VisionConeAngleCalc Calls angle_to() method with the forward direction of the agent and the direction to the target
VisionConeDotProd Gets the dot product of the direction to the target and the forward direction of the agent
VisionConeDotProdNoSqrt An optimization of the last algorithm that removes the need to normalize the vector of the direction to the target
Results on my machine:
VisionConeAngleCalc takes 0.95 ms each frame
VisionConeDotProd takes 0.85 ms each frame
VisionConeDotProdNoSqrt takes 0.85 ms each frame when can see target, 0.42 ms each frame when can't. Easy to make it 2d as well, which is only 0.65 ms each frame when the agent can see the target
Testing the performance cost of doing a bunch of raycasts to check for line of sight. There are 50 agents each doing one raycast per frame.
Results on my machine: RaycastLoS between ~2400 fps to ~2900 fps. It's lower the more agents the target is behind cover for.
tests comparing move_and_collide, move_and_slide, and move_and_slide_with_snap performance when moving 150 agents simultaneously.
MoveAndCollide agents use move_and_collide to move. Get stuck on slopes though.
MoveAndSlide agents use move_and_slide to move.
MoveAndSlideWithSnap agents use move_and_slide_with_snap to move.
Results on my machine:
MoveAndCollide ~2350 fps
MoveAndSlide ~2250 fps when moving uphill, ~2450 fps when moving downhill
MoveAndSlideWithSnap ~2000 fps when moving uphill, ~2200 fps when moving downhill
Performance tests on a custom arm ik system I wrote
ArmIKBasic has 30 characters each update their ik twice per frame (once for each arm)
ArmIKQueue has 30 characters that send ik update requests to an ik manager that does a fixed number of ik calculations each frame
Results on my machine:
ArmIKBasic ~560-600 fps
ArmIKQueue 2 calculations per frame(cpf) ~2200 fps, 4 cpf is ~2000 fps, 30 cpf is ~730-780 fps
100 agents wander around randomly and turn red when within 4 units of another agent.
DistCheckBasic.tscn No optimization, every single agent calls get_distance_squared once for every other agent
DistCheckAreaProcess.tscn every agent has an Area node and calls get_overlapping_bodies every frame
DistCheckAreaDetectAreaProcess.tscn same as above but using get_overlapping_areas instead
DistCheckAreaSignals.tscn every agent has an Area node and uses the body_entered and body_exited signals to determine if there are others nearby
DistCheckHashTable.tscn custom hashtable implementation thing written in gdscript using dictionaries.

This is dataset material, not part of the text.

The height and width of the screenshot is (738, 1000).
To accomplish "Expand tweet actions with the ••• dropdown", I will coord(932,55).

DistCheckQuery.tscn uses intersect_shape() to get nearest objects
Results on my machine:
DistCheckBasic.tscn 220-240 fps
DistCheckAreaProcess.tscn 1600 fps, but Physics Time is ~6 ms in profiler, so you get large spikes every physics frame, looks like the calculations for get_overlapping_bodies are done every physics frame whether you call the method or not.

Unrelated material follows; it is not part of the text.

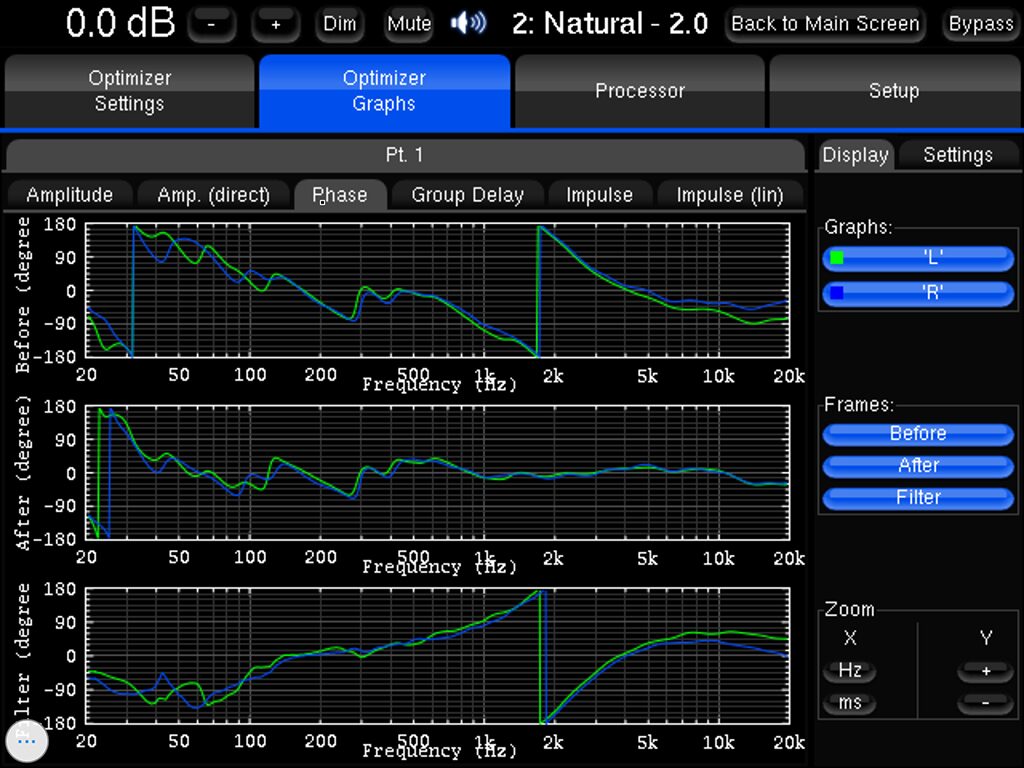Click the speaker volume icon
The width and height of the screenshot is (1024, 768).
point(468,24)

DistCheckAreaDetectAreaProcess.tscn Same as previous
DistCheckAreaSignals.tscn Same as previous
DistCheckHashTable.tscn 230-250 fps, probably would be a lot better in C#
DistCheckQuery.tscn in _physics_process it's 2500fps, but you get a 1ms spike on each physics frame. Done in _process it's smooth 900 fps. Also it's possible to do time slicing with this technique.
Object pooling tests where a bunch of bullets are shot at a wall.
ShootBulletsBasic.tscn bullets are instanced as they are shot, and queue_free() when they collide. Same with the spark hit effects.
ShootBulletsPooling.tscn bullets and hit effects come from object pools.
Results on my machine:
performance was completely identical in both scenes. All performance impact came from doing bullet collision.
This project uses the Lato font by Łukasz Dziedzic.